**Brief:** Once you find the line that contains "This screenshot has height=630, width=840." in the entries below, give it again along with every following line, unchanged, through the final one.
__________________________________________________
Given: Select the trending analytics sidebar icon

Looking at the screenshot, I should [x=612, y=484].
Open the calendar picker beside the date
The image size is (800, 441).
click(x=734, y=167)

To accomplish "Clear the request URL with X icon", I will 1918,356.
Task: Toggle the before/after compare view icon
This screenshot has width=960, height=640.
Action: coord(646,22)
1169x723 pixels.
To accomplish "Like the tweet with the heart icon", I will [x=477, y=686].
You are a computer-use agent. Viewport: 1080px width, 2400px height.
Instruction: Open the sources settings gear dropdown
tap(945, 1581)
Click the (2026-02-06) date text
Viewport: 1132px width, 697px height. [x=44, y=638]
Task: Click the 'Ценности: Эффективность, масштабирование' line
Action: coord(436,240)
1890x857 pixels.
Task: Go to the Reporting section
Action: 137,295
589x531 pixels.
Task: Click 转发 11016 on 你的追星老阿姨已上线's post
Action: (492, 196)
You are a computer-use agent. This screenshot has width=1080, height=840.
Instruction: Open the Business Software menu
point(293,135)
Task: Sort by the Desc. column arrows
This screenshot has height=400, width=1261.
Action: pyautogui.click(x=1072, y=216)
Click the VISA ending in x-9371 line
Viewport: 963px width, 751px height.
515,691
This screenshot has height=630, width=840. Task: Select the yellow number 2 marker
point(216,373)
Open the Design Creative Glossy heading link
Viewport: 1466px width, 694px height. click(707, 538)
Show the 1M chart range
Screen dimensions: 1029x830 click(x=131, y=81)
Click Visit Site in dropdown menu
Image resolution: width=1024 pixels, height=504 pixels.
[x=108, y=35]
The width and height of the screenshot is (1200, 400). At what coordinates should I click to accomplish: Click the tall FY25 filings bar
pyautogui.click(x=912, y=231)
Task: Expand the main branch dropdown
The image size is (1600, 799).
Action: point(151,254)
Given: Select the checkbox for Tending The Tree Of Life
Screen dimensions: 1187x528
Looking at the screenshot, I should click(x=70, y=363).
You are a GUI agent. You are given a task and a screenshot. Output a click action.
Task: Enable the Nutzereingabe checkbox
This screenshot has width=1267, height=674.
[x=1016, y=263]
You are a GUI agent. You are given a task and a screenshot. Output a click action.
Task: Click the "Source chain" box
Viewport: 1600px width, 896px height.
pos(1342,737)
__________________________________________________
**Your response:**
This screenshot has height=630, width=840. Task: Select the yellow number 2 marker
point(216,373)
Open the Design Creative Glossy heading link
Viewport: 1466px width, 694px height. click(707, 538)
Show the 1M chart range
Screen dimensions: 1029x830 click(x=131, y=81)
Click Visit Site in dropdown menu
Image resolution: width=1024 pixels, height=504 pixels.
[x=108, y=35]
The width and height of the screenshot is (1200, 400). At what coordinates should I click to accomplish: Click the tall FY25 filings bar
pyautogui.click(x=912, y=231)
Task: Expand the main branch dropdown
The image size is (1600, 799).
Action: point(151,254)
Given: Select the checkbox for Tending The Tree Of Life
Screen dimensions: 1187x528
Looking at the screenshot, I should click(x=70, y=363).
You are a GUI agent. You are given a task and a screenshot. Output a click action.
Task: Enable the Nutzereingabe checkbox
This screenshot has width=1267, height=674.
[x=1016, y=263]
You are a GUI agent. You are given a task and a screenshot. Output a click action.
Task: Click the "Source chain" box
Viewport: 1600px width, 896px height.
pos(1342,737)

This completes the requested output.